Liebe Katrin,
nach dieser ganzen schweren Zeit, in der du selber krank warst und in der deine Katzen für dich ein großer Trost waren, kommt jetzt erneut eine schwere Zeit auf dich zu. Du musst entscheiden, wann der richtige Zeitpunkt ist, dass deine Rosi, die jetzt deine Hilfe braucht, ihren letzten Weg gehen darf. Ich schreibe bewusst „darf“, denn auch wenn jedem von uns der Abschied von einem geliebten Tier extrem schwer fällt, muss ein Tier sich nicht unnötig quälen. Wir Menschen haben die Verantwortung, aus Liebe dem Tier unnötiges Leiden zu ersparen und es sanft einschlafen zu lassen.
Ich hoffe, dass euch doch noch etwas gemeinsame Zeit bleibt, aber wenn du spürst, dass keine andere Hilfe mehr möglich ist, wünsche ich dir ganz viel Kraft, um Rosi zu begleiten auf ihrem letzen Weg. Bei uns kam die Tierärztin bei den letzten beiden Hunden, die deutlich gezeigt haben, dass ihr Weg am Ende ist, zu uns nach Hause und hat sich mit mir und dem einen Hund sogar auf den Boden gelegt, um die erlösende Spritze zu setzen.
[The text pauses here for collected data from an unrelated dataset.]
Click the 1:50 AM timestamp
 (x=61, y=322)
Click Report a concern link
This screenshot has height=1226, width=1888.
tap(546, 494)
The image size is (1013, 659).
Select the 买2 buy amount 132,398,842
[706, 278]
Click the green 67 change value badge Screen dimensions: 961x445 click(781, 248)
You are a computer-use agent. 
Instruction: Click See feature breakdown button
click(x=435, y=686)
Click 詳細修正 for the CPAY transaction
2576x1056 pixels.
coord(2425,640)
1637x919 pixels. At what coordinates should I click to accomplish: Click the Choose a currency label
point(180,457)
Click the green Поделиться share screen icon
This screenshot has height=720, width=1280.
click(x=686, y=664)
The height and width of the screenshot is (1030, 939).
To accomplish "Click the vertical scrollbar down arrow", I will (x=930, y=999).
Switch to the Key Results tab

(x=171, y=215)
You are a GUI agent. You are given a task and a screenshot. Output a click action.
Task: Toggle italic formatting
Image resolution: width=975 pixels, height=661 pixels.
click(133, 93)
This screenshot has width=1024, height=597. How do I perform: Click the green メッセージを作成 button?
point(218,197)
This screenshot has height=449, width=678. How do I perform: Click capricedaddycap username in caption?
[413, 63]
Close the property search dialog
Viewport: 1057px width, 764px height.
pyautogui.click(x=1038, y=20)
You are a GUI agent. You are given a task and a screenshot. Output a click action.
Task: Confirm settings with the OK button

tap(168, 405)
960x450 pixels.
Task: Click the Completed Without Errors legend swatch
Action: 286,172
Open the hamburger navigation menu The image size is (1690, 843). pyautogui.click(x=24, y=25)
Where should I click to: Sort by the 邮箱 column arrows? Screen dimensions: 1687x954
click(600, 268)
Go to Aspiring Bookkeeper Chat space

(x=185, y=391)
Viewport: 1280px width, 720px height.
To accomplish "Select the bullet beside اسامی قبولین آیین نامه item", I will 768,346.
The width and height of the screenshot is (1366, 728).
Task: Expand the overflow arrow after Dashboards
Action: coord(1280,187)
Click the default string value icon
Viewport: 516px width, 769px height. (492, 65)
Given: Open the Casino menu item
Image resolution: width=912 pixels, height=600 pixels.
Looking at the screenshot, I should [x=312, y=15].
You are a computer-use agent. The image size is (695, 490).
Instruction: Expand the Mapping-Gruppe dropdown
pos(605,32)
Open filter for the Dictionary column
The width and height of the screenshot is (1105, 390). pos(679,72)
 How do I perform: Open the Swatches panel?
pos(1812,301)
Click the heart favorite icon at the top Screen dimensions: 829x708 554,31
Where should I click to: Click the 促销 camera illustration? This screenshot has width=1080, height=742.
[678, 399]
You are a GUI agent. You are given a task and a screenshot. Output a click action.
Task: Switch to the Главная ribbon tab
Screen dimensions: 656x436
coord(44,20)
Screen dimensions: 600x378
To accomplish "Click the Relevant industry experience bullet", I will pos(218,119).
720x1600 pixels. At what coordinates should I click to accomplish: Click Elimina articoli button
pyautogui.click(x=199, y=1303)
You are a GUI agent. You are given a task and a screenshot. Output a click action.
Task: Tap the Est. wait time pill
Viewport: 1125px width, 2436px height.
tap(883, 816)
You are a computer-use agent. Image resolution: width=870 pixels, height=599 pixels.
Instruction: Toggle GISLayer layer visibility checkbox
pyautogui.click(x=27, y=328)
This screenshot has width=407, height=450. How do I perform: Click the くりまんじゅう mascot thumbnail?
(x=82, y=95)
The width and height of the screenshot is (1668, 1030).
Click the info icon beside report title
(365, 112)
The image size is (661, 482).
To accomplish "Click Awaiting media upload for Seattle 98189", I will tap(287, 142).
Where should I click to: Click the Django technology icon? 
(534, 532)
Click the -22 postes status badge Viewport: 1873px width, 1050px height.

Meine Hund sind in meinem Arm eingeschlafen, ich habe sie getröstet und sie bis zum letzten Atemzug und darüber hinaus festgehalten. Danach liefen natürlich die Tränen, aber im Moment des Abschieds ist jede Sekunde kostbar, um dem geliebten Tier zu zeigen, dass es nicht allein ist.